PROSESI ADAT PERKAWINAN BETAWI
Adat betawi sedemikian mengatur bagaimana proses pernikahan. Dimulai
sejak proses pria dan wanita mencetuskan keinginan untuk berketurunan,
hingga proses hubungan seks suami dan istri. Kemudian pada tahap
‘berume-rume’ (berumahtangga) dikenal istilah ‘ngedelengin’, yaitu upaya
menemukan kesamaan visi dan misi antara lelaki dan perempuan dalam
rangka membina rumah tangga.
Untuk mencapai jenjang berumah tangga, orang betawi harus melalui
beberapa proses. Proses tersebut di antaranya Mak Comblang (Ngedelengin)

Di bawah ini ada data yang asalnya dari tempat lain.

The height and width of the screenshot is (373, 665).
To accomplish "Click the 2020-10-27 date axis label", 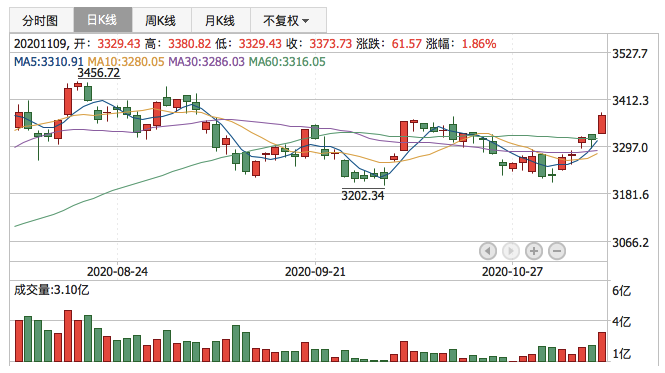I will click(x=512, y=272).
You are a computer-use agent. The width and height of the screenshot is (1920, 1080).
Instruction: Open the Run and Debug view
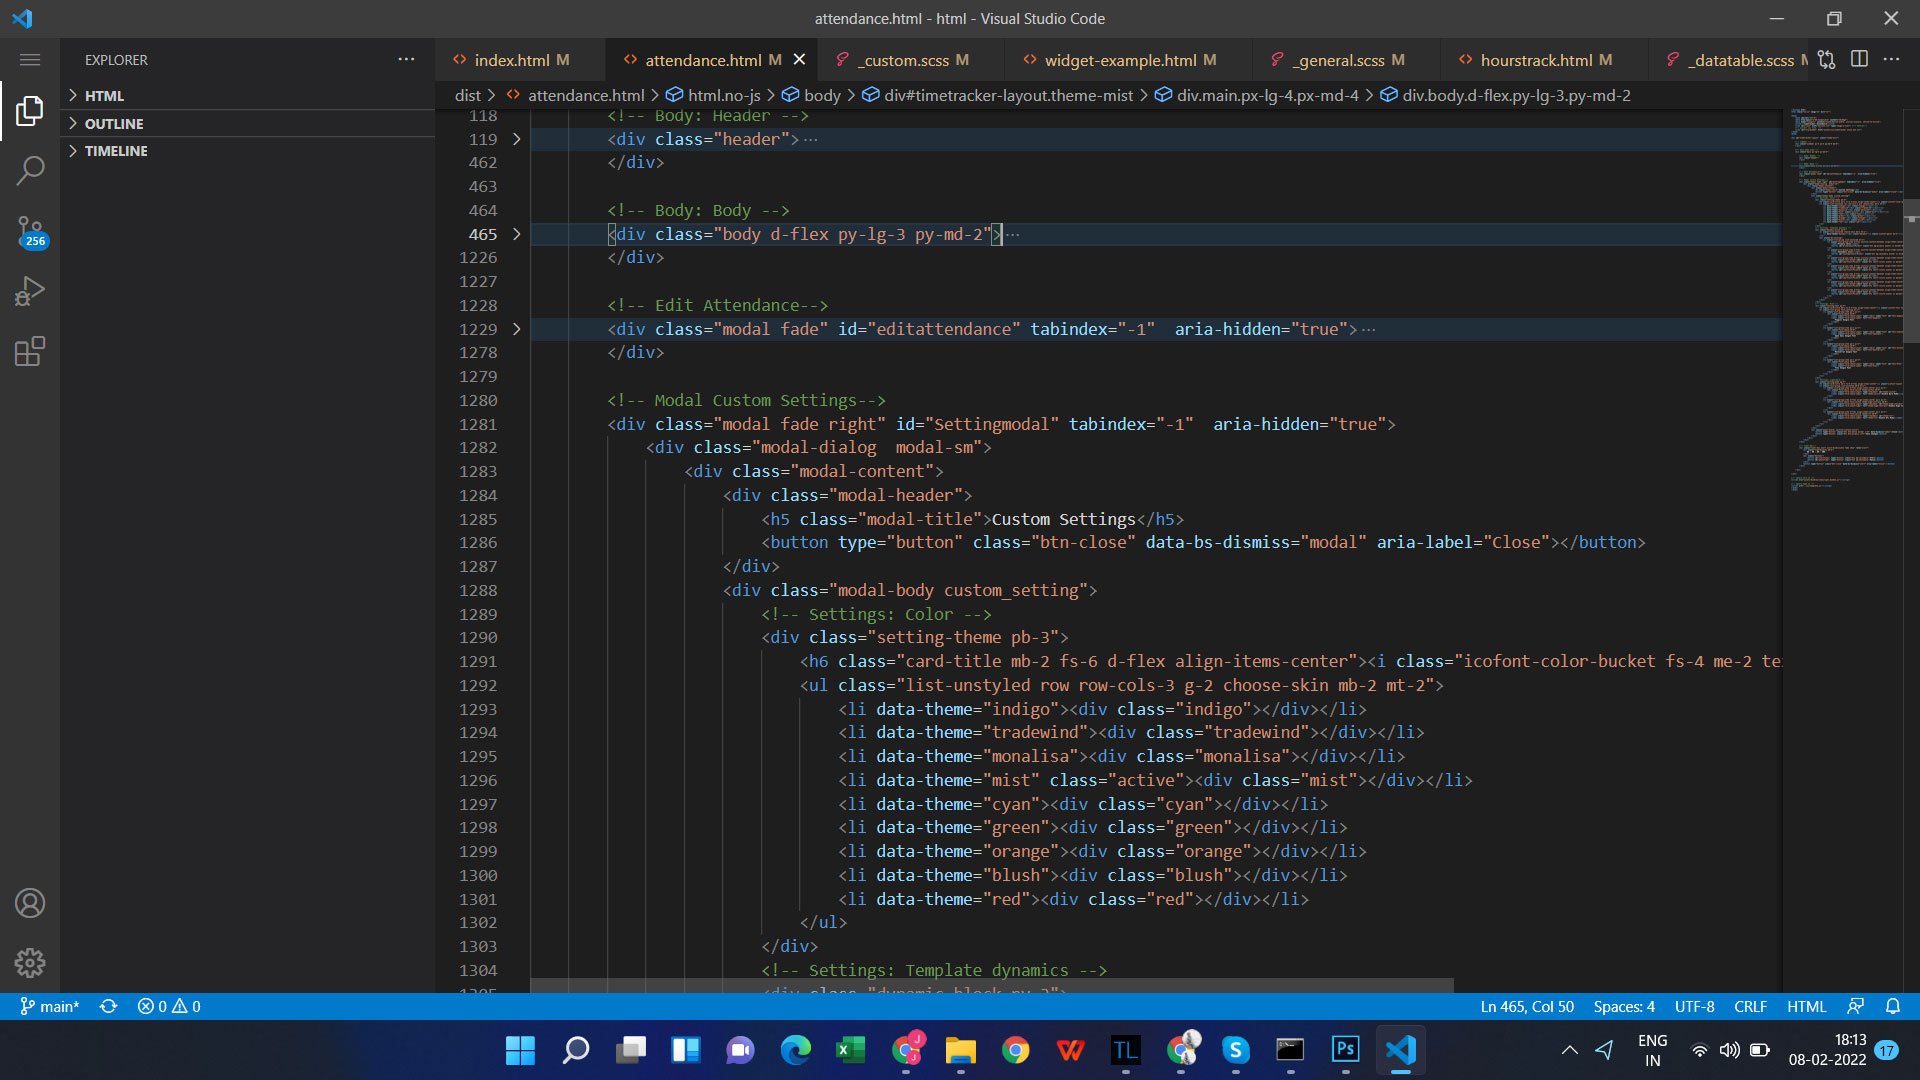point(30,291)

yang merupakan proses perkenalan calon atau masa pacaran atas
sepengetahuan dan persetujuan orang tua. Kemudian, apabila dirasa cocok
maka akan dilangsungkan prosesi Ngelamar (Nglamar). Dalam masyarakat
betawi berarti pernyataan dan permintaan resmi dan pihak keluarga
laki-laki untuk melamar wanita kepada pihak keluarga wanita. Selanjutnya
ialah Bawa Tande Putus, yaitu memberikan barang atau biasanya berupa
cincin belah rotan kepada none calon mantu sebagai tanda bahwa si gadis
telah terikat dan tidak bisa diganggu gugat lagi oleh pihak lain.

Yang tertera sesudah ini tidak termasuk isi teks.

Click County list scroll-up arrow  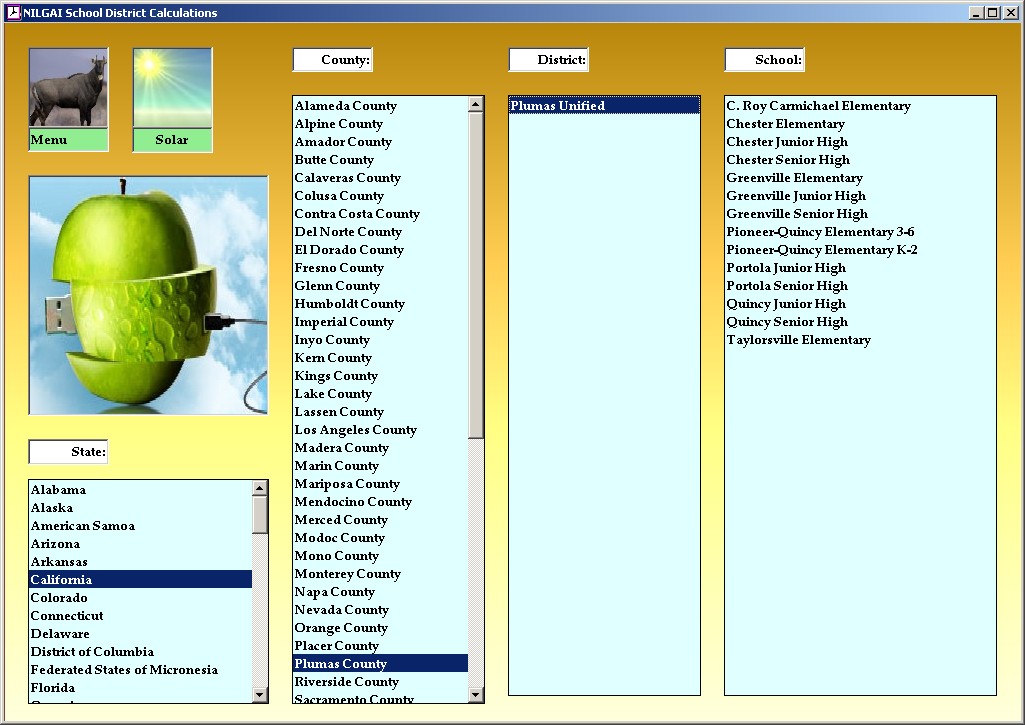pyautogui.click(x=476, y=105)
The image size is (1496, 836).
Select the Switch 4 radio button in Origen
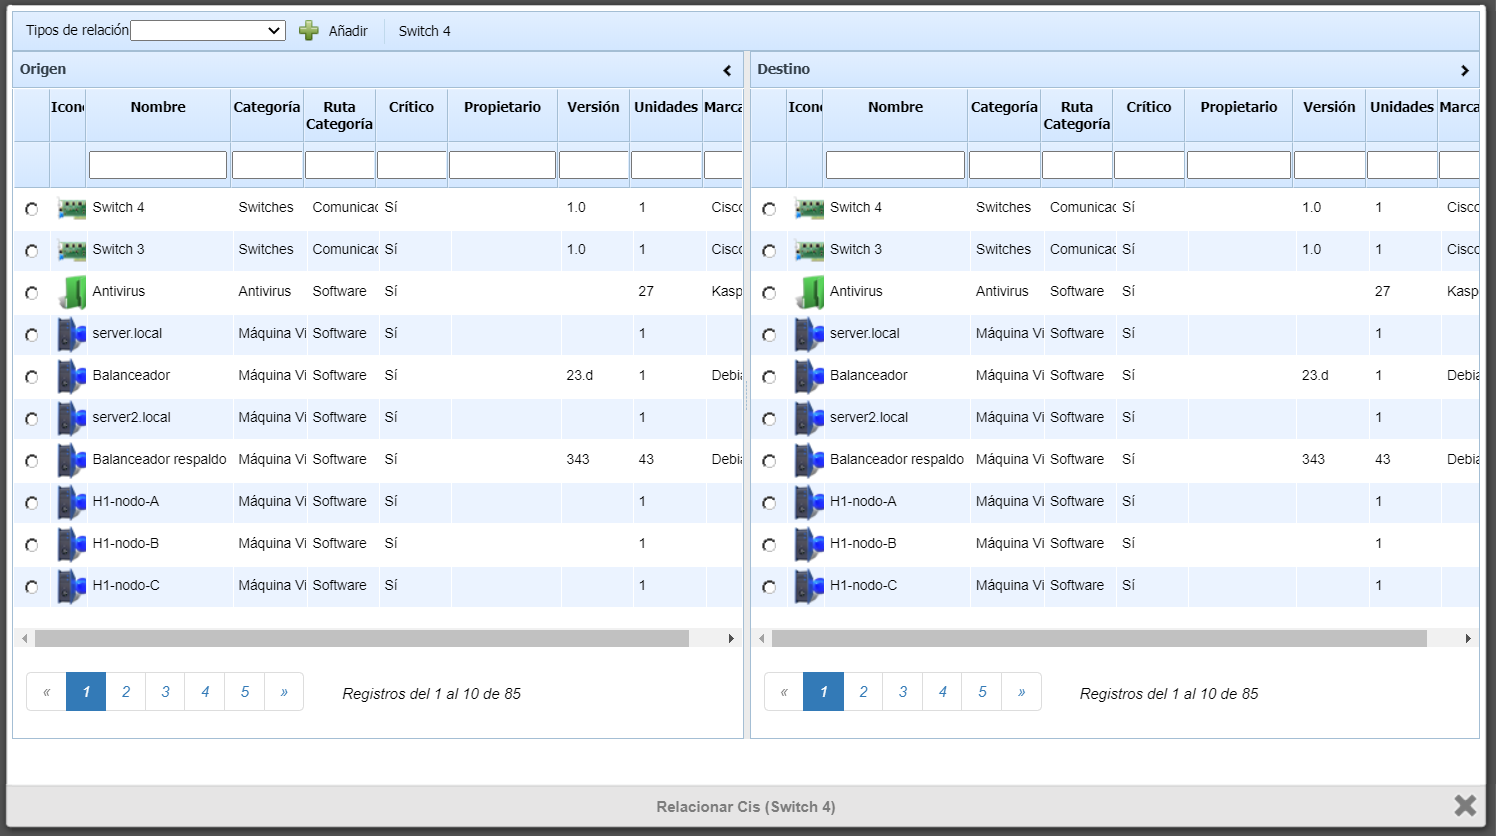click(32, 209)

Setelah semua proses dilakukan, maka Akad Nikah kemudian dilaksanakan
untuk meresmikan pasangan laki-laki dan perempuan.
Sebelum diadakan akad nikah secara adat, terlebih dahulu harus dilakukan rangkaian pra-akad nikah yang terdiri dari:
- Masa dipiare, yaitu masa calon none mantu dipelihara oleh tukang piara atau tukang rias. Masa piara ini dimaksudkan untuk mengontrol kegiatan, kesehatan, dan memelihara kecantikan calon none mantu untuk menghadapi hari akad nikah nanti.
- Acara mandiin calon pengantin wanita yang dilakukan sehari sebelum akad nikah. Biasanya, sebelum acara siraman dimulai, mempelai wanita dipingit dulu selama sebulan oleh dukun manten atau tukang kembang. Pada masa pingitan itu, mempelai wanita akan dilulur dan berpuasa selama seminggu agar pernikahannya kelak berjalan lancar.

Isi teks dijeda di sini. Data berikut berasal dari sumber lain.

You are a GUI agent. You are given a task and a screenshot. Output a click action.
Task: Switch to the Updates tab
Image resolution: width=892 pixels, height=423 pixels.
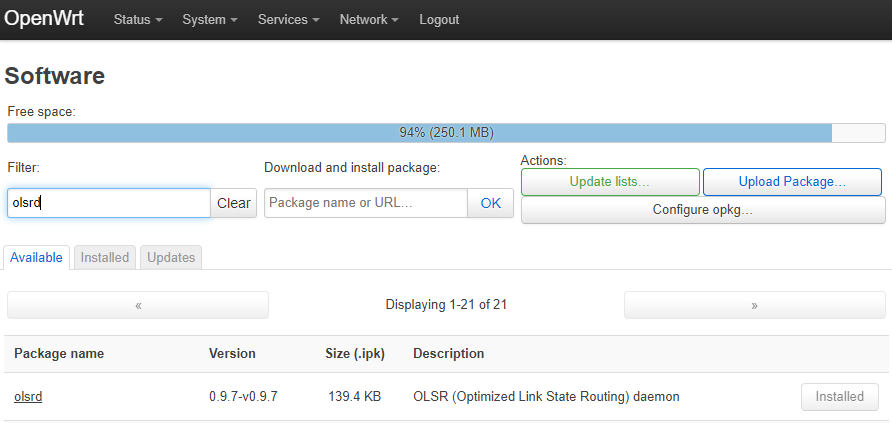(171, 257)
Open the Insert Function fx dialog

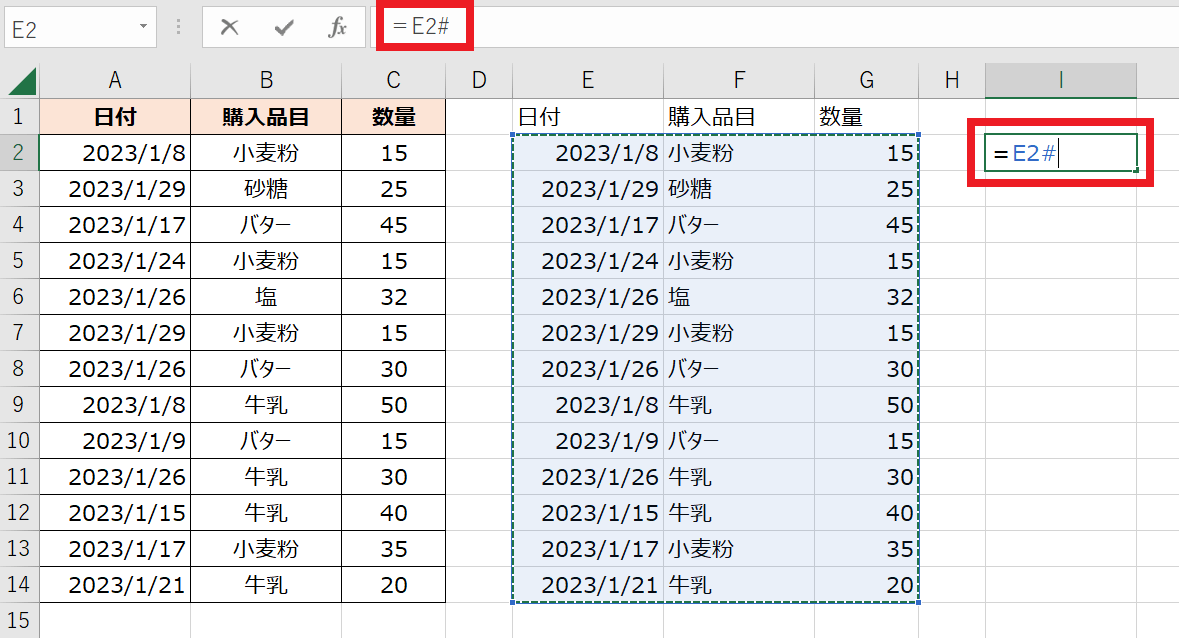(338, 28)
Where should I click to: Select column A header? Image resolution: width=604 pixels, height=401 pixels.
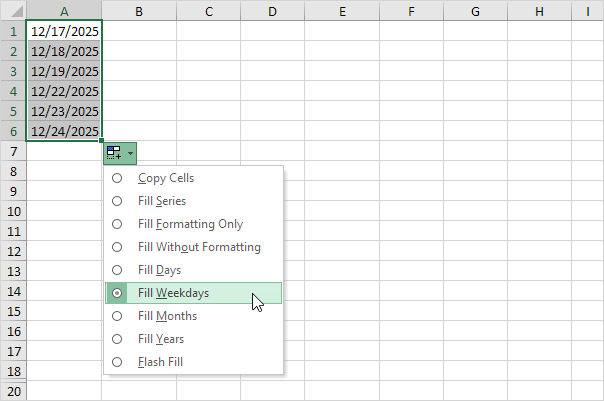point(64,11)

- Acara tangas atau acara kum. Acara ini identik dengan mandi uap yang tujuanya untuk membersihkan bekas-bekas atau sisa-sisa lulur yang masih tertinggal. Pada prosesi itu, mempelai wanita duduk di atas bangku yang di bawahnya terdapat air godokan rempah-rempah atau akar pohon Betawi. Hal tersebut dilakukan selama 30 menit sampai mempelai wanita mengeluarkan keringat yang memiliki wangi rempah, dan wajahnya pun menjadi lebih cantik dari biasanya.
- Acara ngerik atau malem pacar. Dilakukan prosesi potong cantung atau ngerik bulu kalong dengan menggunakan uang logam yang diapit lalu digunting. Selanjutnya melakukan malam pacar, di mana mempelai memerahkan kuku kaki dan kuku tangannya dengan pacar.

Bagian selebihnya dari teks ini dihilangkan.